I kind of wanted to jump on the bandwagon at Laurel Wreath's place for the New Year's meditation thing, but I didn't think I had anything deep or wide enough to sing about, so I'm doing an abbreviation on the theme. I'm calling it "1 Thing." It's a small phrase, but if I were re-naming my blog, I would call it 1 Thing because of what it represents in Philippians 3:13-14:
. . . But one thing I do: Forgetting what is behind and straining toward what is ahead, I press on toward the goal to win the prize for which God has called me heavenward in Christ Jesus.
I joke about my feeble memory, and sometimes I am seriously worried about what lies ahead for me medically because I'm already memory-challenged. Interestingly, though, my mind is weak mainly in certain areas. For instance, I can't seem to memorize scripture very well, and I often forget to buy bagels for the school reading club breakfast, for example. But my absent-mindedness is selective. It skims over the good stuff and pores over the bad. On a daily basis, I catch myself rehearsing the times I failed, sinned, embarrassed myself, hurt others, insisted on some selfish idea, etc.
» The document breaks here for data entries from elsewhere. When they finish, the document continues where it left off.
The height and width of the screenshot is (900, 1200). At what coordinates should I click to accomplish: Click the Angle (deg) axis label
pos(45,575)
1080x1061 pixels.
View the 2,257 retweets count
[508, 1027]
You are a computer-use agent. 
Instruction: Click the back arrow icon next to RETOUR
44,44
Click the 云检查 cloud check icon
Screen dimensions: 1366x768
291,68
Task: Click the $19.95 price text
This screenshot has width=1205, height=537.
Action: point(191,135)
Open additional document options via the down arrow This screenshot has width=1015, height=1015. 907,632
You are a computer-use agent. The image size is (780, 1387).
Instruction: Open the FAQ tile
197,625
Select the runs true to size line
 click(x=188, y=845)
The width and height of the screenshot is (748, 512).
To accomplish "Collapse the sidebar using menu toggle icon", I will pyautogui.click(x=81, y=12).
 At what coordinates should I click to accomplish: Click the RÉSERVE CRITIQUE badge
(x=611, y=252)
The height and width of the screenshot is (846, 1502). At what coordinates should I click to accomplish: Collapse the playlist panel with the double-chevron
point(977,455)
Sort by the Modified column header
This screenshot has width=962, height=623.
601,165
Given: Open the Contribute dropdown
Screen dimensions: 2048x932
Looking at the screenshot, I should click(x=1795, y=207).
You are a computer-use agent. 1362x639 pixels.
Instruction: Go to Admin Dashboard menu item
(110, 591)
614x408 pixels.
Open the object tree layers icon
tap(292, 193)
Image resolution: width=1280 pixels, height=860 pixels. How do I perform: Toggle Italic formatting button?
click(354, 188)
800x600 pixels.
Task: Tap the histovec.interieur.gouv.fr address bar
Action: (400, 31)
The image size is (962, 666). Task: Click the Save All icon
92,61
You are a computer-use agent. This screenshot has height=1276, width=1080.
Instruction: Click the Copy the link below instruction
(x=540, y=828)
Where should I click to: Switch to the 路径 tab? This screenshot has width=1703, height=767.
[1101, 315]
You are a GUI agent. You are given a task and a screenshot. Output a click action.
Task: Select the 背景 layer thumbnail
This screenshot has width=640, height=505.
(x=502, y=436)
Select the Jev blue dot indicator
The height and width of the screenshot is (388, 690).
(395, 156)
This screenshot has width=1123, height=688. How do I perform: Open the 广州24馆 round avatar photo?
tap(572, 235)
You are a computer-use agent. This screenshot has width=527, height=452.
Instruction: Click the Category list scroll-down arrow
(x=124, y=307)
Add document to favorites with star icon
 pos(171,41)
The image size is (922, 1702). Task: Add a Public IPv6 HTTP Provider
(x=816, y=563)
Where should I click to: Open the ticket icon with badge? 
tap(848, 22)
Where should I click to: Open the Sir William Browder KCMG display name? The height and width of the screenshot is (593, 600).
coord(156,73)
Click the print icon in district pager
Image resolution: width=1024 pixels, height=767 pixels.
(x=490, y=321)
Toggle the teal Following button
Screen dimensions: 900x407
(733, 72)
I think I know why I get stuck in the condemnation loop. See if this analogy makes sense to you:
My sin is like an intruder who broke into my home and assaulted my family or me. The intruder may have been apprehended and taken away forever to jail, but every night, I think I hear him, or see his shadow, or I re-trace the horror of the details of the invasion, and I am afraid again. The truth may be that he is gone, but the memory still has power over me.
I know the truth about my mistakes is that the Lord, in his "compassions that fail not," has forgiven me--my sins are blotted out, dissipated, conquered, by his power. However, he does not erase the occurrences from my memory. Ironically, painful memories and regret can help me understand my weaknesses and help keep me from falling again. But the sin memory can also hold me captive and beat me down like a slave.
However, the truth is, I'm NOT a slave to my past behaviors. The truth is, God apprehended my sin and took it away forever. I am not defined by a shameful list of secret and not-so-secret sins. That's why when I feel that old heaviness coming on, I need to remember ONE THING >>> to forget what is behind and press on toward my destiny, the reason I was created--to glorify God and enjoy him forever. After all, God "thought me up;" I didn't have any say in my existence. For some reason, he wants me to "be."
And if 1 Thing in Philippians 3 isn't enough to encourage you, see if these examples of 1 Thing speak to your heart:
Psalm 27:4 ... One thing I ask of the LORD,
this is what I seek:
that I may dwell in the house of the LORD
all the days of my life,
to gaze upon the beauty of the LORD
and to seek him in his temple.
Luke 10:42 ... but only one thing is needed. Mary has chosen what is better, and it will not be taken away from her." (Mary chose to focus on Jesus; Martha, her sister, was fretting about hostess responsibilities while he was in their home. He wants a relationship with us.)
2 Peter 3:8 ... But do not forget this one thing, dear friends: With the Lord a day is like a thousand years, and a thousand years are like a day. (Do we really think about eternity very often? Are we patient concerning God's timing in answering prayer?)
John 9:24-25 ... A second time they summoned the man who had been blind. "Give glory to God," they said. "We know this man [Jesus] is a sinner." He replied, "Whether he is a sinner or not, I don't know. One thing I do know. I was blind but now I see!"
I'm asking the Lord to break through the distractions and blindspots of my life this year, to help me focus on relationships and eternity, and to press on to be who he created me to be. Boil it down to One thing that I need in 2007: Jesus.